▶ **What you should do**: Print every line below that comes at or after the line containing "Task: Collapse the", exactly as written.

[Saved entries]
-- -- --

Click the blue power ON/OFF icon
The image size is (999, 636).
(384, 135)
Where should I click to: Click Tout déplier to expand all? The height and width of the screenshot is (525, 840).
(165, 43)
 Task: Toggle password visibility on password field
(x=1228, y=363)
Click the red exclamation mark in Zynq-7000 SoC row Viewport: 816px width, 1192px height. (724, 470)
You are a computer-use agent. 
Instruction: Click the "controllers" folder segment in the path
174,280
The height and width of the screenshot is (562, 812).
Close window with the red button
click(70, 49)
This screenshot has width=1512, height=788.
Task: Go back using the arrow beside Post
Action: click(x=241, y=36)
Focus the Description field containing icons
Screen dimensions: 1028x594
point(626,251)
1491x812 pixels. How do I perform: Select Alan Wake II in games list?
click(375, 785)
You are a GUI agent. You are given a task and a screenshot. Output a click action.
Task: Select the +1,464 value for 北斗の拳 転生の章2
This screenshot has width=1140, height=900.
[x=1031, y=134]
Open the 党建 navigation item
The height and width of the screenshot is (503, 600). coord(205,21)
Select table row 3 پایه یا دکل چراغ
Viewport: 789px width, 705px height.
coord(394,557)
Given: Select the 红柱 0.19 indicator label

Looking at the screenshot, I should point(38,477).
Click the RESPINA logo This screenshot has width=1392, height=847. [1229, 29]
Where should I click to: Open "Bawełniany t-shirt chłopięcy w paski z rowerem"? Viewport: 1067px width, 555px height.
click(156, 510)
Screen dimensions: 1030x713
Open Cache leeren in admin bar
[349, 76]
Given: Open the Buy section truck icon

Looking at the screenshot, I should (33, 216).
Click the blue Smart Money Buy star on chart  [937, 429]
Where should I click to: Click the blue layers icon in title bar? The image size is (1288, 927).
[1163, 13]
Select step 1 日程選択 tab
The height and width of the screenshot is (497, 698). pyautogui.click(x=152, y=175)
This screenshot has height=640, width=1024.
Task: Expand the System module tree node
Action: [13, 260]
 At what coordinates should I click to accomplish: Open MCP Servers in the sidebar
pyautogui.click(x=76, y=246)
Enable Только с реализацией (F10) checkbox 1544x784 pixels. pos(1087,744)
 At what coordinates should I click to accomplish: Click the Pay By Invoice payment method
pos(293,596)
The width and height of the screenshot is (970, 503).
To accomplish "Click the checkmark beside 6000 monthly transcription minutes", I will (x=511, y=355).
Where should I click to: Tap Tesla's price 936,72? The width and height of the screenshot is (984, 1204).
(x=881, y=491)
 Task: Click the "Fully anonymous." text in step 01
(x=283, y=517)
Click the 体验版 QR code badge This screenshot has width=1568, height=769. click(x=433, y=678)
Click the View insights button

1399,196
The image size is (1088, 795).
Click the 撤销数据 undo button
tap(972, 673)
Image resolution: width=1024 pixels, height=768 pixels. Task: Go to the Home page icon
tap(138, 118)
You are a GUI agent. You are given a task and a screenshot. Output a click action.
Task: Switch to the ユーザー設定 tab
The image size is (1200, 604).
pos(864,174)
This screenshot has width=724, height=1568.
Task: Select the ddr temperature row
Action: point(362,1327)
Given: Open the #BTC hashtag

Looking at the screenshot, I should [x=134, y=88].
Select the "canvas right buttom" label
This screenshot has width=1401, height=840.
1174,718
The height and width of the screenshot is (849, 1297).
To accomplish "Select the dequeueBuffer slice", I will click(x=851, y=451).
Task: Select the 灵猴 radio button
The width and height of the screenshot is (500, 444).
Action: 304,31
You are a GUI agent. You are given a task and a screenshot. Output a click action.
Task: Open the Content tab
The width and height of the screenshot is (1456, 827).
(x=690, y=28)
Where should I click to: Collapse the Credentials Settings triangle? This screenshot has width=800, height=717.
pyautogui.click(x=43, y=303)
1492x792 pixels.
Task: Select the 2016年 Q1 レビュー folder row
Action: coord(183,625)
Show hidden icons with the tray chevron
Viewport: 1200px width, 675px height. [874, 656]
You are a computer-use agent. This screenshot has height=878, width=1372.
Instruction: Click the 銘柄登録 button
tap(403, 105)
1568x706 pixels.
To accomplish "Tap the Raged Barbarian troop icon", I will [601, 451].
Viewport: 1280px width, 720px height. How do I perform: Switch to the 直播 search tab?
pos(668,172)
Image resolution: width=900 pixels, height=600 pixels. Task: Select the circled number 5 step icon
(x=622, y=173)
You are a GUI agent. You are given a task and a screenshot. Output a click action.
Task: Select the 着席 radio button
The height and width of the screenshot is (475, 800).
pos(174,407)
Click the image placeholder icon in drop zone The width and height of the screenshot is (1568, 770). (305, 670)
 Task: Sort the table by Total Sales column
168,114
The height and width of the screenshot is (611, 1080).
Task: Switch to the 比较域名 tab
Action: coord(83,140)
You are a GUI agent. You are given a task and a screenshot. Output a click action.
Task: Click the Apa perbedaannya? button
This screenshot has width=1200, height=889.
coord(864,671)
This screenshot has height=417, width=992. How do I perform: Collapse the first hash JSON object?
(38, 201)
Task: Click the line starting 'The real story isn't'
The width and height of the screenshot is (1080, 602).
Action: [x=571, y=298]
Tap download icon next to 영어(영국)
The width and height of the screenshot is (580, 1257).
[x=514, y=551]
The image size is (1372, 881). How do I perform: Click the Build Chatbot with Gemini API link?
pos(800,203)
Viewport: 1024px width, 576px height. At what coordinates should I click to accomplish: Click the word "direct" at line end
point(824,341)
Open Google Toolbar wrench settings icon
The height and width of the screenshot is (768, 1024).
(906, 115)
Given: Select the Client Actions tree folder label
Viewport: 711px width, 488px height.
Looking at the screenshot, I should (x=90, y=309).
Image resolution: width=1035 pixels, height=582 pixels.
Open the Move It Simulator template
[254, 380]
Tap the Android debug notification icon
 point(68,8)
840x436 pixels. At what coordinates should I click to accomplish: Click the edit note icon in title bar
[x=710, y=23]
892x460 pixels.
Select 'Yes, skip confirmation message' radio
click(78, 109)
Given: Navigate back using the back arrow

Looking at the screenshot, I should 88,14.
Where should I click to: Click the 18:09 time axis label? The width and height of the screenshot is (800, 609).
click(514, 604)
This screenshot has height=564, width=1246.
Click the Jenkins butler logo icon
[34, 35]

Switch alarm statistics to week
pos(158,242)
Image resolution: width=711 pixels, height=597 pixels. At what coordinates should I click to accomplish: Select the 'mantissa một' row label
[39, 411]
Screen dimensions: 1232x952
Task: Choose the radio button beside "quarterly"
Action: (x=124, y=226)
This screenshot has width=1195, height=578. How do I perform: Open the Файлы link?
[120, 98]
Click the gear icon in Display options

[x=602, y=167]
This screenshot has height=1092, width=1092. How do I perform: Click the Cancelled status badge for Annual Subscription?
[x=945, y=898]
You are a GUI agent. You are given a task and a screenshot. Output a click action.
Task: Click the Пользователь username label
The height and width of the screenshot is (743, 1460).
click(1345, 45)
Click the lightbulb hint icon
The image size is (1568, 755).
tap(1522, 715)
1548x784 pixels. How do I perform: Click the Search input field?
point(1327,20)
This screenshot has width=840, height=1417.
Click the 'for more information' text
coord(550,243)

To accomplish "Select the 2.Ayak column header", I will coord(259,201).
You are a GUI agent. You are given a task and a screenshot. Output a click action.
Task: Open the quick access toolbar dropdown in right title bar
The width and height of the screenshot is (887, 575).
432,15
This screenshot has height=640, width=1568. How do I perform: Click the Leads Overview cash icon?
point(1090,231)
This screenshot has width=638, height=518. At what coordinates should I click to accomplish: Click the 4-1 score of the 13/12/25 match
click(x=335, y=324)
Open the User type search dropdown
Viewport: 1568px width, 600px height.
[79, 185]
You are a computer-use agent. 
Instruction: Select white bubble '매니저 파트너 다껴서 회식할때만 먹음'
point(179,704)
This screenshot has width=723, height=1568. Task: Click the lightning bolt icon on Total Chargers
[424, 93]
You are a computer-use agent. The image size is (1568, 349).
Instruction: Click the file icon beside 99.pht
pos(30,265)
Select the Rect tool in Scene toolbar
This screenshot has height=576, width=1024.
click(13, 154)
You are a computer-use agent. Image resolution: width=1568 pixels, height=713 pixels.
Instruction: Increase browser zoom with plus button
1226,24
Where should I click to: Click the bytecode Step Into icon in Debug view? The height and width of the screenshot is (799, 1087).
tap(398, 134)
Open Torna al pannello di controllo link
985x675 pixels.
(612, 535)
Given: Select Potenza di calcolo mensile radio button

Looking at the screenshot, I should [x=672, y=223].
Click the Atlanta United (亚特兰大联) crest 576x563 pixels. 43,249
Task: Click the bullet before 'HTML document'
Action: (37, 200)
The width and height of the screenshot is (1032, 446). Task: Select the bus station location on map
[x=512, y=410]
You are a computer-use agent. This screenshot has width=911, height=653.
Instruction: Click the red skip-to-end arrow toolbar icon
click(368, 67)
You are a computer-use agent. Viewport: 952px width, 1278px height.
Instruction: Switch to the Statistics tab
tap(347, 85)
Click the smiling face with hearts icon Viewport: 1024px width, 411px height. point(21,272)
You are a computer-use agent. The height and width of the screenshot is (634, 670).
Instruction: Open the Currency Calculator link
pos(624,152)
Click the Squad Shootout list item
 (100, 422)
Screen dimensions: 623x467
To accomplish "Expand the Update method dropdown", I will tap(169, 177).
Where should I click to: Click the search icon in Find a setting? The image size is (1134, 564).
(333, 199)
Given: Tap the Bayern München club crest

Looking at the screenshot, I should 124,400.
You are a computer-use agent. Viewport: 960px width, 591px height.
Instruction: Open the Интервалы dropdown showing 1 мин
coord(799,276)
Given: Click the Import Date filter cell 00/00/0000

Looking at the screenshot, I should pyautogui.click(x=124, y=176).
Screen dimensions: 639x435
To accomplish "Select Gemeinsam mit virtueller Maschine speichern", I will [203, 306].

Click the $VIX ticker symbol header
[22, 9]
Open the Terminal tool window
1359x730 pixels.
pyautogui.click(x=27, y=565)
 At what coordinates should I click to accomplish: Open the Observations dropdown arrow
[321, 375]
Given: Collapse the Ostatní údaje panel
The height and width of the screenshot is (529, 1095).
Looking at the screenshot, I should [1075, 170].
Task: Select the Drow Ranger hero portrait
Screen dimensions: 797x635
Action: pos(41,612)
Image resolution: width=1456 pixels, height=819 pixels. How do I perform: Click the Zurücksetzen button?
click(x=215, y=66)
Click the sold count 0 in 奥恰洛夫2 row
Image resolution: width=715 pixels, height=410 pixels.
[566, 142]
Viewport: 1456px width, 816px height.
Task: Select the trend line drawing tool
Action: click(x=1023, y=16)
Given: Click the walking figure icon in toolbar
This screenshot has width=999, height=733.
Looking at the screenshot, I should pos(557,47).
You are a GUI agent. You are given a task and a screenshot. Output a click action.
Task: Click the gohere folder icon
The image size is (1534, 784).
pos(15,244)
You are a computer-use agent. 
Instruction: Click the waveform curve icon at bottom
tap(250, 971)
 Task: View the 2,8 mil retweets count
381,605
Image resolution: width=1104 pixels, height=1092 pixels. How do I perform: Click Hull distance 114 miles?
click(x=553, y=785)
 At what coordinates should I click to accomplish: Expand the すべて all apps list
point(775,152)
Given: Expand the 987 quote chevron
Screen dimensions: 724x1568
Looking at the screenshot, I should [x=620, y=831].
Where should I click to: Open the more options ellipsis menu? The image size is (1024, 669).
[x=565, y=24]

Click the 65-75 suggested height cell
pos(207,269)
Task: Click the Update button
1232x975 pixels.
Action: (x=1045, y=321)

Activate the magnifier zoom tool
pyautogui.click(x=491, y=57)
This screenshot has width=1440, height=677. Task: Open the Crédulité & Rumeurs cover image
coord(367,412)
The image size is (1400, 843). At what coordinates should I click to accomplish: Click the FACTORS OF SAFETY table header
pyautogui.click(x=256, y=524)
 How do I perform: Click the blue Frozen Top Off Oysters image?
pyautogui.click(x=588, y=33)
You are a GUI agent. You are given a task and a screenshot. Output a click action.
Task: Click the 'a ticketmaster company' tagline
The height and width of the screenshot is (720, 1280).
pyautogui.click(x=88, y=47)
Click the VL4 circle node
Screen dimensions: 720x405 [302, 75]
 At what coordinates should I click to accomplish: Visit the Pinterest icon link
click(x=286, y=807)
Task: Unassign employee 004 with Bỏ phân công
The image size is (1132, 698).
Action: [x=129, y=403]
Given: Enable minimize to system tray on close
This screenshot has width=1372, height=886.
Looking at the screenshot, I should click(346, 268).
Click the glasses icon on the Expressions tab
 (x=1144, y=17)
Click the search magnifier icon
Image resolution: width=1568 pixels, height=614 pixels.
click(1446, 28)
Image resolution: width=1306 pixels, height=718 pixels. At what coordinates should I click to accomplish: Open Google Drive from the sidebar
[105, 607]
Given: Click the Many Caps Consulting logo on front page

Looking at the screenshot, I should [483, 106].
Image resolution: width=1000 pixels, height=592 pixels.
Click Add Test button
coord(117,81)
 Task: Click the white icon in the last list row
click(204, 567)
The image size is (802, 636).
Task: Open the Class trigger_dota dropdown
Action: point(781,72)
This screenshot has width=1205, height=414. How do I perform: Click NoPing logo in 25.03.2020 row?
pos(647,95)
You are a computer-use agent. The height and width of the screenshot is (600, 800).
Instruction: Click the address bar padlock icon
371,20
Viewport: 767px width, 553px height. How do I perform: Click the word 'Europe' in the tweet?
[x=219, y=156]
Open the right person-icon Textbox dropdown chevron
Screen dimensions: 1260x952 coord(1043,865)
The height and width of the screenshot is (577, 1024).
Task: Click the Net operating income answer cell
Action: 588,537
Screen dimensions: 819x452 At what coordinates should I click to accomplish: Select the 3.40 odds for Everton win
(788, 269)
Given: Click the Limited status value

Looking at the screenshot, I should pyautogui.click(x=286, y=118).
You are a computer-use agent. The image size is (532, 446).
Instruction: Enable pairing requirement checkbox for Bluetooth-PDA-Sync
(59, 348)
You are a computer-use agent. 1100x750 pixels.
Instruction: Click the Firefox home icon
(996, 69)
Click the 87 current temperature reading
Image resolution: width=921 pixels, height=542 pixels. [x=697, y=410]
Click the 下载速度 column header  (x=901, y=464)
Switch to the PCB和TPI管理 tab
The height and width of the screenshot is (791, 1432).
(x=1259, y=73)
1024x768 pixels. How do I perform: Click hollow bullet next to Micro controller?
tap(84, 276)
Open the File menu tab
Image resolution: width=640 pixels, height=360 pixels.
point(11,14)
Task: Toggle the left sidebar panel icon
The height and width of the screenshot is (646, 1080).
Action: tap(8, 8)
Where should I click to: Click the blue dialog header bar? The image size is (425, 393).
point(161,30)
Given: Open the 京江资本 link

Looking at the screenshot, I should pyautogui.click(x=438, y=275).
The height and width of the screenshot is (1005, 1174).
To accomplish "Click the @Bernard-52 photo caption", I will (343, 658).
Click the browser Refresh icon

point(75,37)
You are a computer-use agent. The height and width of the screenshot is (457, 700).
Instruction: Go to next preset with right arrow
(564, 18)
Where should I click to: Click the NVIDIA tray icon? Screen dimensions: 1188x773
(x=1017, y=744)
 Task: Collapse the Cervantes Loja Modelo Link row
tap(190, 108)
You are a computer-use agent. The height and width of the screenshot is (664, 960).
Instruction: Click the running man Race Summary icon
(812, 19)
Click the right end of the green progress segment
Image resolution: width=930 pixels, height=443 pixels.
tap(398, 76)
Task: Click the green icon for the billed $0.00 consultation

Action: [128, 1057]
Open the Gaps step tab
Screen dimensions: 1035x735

-- -- --

▶ **Exercise solution**:
 Task: Collapse the Cervantes Loja Modelo Link row
tap(190, 108)
You are a computer-use agent. The height and width of the screenshot is (664, 960).
Instruction: Click the running man Race Summary icon
(812, 19)
Click the right end of the green progress segment
Image resolution: width=930 pixels, height=443 pixels.
tap(398, 76)
Task: Click the green icon for the billed $0.00 consultation

Action: [128, 1057]
Open the Gaps step tab
Screen dimensions: 1035x735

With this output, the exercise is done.